Bis vor kurzem ging die Forschung davon aus, dass die Schmetterlinge, sobald sie Schweden erreichen, aufgrund des kälteren Klimas, das dort am Ende des Sommers herrscht, verenden. Studien aus den letzten Jahren zeigten jedoch, dass sie im Herbst in wärmere Regionen zurückkehren – sie folgen also einem zirkulären Migrationsmuster. Während einige von ihnen im Mittelmeerraum bleiben, reisen andere zurück nach Afrika und durchqueren sogar die Sahara.
Mithilfe von Isotopen-Geolokalisierung konnte die geografische Herkunft der einzelnen Schmetterlinge bestimmt werden. Das Schlüsselprinzip dieser Methode besteht darin, dass die Zusammensetzung der stabilen Isotope von den Flügeln eines erwachsenen Schmetterlings die Isotopensignatur der Pflanzen widerspiegelt, die er als Raupe gefressen hat. Isotope sind verschiedene Formen desselben Elements mit identischen chemischen Eigenschaften, aber leicht unterschiedlichen Atommassen.
Diese Technik wurde über Jahre hinweg von der Co-Erstautorin Megan Reich und Clement Bataille von der University of Ottawa entwickelt. Dabei testeten sie verschiedenste Isotope, verfeinerten statistische Ansätze und setzten maschinelles Lernen zur Verbesserung der Genauigkeit und Auflösung ein. Die Analyse bestätigte das unterschiedliche Reiseverhalten der Individuen: Einige Distelfalter unternahmen eine lange Reise von Skandinavien in den Süden und durchquerten die Sahara, während andere nach einer kurzen Strecke nördlich der Wüste im Mittelmeerraum blieben.
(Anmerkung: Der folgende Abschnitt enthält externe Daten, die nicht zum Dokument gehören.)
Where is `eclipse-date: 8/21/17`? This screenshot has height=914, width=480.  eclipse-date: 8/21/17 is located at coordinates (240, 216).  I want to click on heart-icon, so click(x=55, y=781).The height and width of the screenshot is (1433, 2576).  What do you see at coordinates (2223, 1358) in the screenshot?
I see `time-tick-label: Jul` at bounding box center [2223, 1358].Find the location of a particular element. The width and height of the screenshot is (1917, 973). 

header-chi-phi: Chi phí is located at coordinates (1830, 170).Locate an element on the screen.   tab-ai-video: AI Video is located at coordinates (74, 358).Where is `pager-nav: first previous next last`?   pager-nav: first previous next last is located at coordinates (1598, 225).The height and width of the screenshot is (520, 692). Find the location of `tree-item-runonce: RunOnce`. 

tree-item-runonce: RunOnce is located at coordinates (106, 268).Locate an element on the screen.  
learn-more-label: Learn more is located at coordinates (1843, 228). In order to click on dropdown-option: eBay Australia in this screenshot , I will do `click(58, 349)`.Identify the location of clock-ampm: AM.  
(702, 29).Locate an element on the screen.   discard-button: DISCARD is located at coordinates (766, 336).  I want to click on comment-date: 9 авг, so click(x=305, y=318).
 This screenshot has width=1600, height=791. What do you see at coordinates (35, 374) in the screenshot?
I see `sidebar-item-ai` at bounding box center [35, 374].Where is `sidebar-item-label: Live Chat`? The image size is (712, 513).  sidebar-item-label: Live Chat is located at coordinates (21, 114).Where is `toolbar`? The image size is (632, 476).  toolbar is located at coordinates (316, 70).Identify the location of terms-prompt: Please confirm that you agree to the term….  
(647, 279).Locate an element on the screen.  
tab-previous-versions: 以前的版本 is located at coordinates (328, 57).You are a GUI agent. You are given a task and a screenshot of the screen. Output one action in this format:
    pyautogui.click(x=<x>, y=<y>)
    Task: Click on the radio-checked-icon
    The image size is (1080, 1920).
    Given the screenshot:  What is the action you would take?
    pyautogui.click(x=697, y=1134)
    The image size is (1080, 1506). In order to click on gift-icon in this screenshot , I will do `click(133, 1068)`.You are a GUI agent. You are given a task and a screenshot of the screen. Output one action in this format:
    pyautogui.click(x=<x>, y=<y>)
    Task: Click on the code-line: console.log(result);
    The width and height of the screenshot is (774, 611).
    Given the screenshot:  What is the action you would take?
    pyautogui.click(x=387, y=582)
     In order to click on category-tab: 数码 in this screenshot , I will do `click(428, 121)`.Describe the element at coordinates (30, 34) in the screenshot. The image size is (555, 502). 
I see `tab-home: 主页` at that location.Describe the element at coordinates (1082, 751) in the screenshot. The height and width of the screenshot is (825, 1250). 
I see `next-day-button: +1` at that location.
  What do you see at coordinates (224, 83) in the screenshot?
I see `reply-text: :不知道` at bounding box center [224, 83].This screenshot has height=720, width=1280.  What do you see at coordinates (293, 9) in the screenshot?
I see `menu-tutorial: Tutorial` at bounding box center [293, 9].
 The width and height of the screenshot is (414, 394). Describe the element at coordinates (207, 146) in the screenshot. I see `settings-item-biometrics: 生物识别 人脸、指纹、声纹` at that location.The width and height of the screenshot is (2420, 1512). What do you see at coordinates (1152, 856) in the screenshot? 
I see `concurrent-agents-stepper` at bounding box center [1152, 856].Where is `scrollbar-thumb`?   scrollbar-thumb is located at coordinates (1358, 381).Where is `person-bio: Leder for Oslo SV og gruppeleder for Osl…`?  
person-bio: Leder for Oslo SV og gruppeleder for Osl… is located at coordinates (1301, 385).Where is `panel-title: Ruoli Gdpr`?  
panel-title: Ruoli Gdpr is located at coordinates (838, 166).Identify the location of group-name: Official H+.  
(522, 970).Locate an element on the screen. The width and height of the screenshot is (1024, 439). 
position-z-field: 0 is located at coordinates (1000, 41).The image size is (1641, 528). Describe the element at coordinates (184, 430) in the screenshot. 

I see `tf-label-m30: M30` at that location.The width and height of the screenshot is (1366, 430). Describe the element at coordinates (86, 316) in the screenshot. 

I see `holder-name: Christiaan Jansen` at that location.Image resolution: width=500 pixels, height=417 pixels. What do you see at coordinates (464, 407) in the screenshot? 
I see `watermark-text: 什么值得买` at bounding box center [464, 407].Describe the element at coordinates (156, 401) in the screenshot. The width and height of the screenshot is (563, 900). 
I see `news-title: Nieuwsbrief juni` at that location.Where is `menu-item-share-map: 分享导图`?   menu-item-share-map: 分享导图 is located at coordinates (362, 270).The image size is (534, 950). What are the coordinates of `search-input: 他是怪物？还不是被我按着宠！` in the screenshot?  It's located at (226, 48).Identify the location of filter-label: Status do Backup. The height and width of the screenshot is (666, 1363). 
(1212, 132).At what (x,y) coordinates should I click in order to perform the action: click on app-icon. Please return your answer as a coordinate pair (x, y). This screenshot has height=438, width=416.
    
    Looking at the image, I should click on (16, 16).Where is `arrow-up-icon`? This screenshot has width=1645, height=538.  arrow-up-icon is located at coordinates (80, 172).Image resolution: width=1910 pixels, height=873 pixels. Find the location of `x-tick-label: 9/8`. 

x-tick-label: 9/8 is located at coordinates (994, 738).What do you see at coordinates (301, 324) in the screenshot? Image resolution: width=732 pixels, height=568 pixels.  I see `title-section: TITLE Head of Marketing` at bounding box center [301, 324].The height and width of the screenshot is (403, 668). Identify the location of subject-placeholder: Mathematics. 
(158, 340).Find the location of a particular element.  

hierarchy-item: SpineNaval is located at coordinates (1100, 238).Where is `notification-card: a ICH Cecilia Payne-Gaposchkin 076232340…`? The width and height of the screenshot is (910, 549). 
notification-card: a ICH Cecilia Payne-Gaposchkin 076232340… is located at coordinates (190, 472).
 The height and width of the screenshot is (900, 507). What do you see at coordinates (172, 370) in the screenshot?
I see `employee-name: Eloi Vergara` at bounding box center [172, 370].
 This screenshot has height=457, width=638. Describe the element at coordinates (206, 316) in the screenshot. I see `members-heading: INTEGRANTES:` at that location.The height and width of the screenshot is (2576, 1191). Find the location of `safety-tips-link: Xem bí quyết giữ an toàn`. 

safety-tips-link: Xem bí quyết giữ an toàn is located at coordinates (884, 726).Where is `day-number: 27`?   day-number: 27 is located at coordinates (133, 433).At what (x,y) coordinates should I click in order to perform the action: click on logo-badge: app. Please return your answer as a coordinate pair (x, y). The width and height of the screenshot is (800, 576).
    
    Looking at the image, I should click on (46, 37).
Anschließend wurden mit einer kompletten Genom-Sequenzierung DANN-Abschnitte der Individuen verglichen. Dabei entdeckten die Forschenden, dass es keinen genetischen Unterschied zwischen Kurz- und Langstrecken-Schmetterlingen gab. „Dieses Ergebnis unterscheidet sich grundlegend von dem, was bei Zugvögeln beobachtet wird“, erklärt ISTA-Forscherin Daria Shipilina. „Bei Weidenlaubsängern wurde beispielsweise festgestellt, dass eine große chromosomale Region mit unterschiedlichen Migrations-Richtungen verknüpft ist. Dies verdeutlicht, wie verschiedene Genom-Zusammensetzungen zu unterschiedlichen Phänotypen führen können.“ Außerdem konnten die Reisemuster auch nicht mit Faktoren wie dem Geschlecht, der Flügelgröße oder der Flügelform in Verbindung gebracht werden.
Wenn es nicht an den Genen liegt, könnte die phänotypische Plastizität eine mögliche Erklärung für die unterschiedlichen Migrationsstile sein. So könnten beispielsweise die Distelfalter in Schweden im Sommer durch die rasche Umstellung der Tageslänge oder andere saisonale Einflüsse dazu veranlasst werden, ihre lange Strecke über die Sahara in den Süden zu starten. Im Gegensatz dazu nehmen die Falter in Südfrankreich, wo die Tage länger sind, diese Reize nicht wahr und fliegen daher nur kurze Strecken und verbleiben im Mittelmeerraum.
Im Vergleich zu anderen Schmetterlingen, wie dem gut untersuchten Monarchfalter (Danaus plexippus), ist über die Migration des Distelfalters noch wenig bekannt. Gilt das hier beobachtete Muster auch für andere Distelfalter, die geographisch fast auf der ganzen Welt verbreitet sind? Ist dieses Phänomen einzigartig für Schmetterlinge, oder könnte es auch bei anderen Insekten beobachtet werden? Daria Shipilina vom ISTA und ihre Kolleg:innen wollen diese Wissenslücke unbedingt schließen – Schritt für Schritt.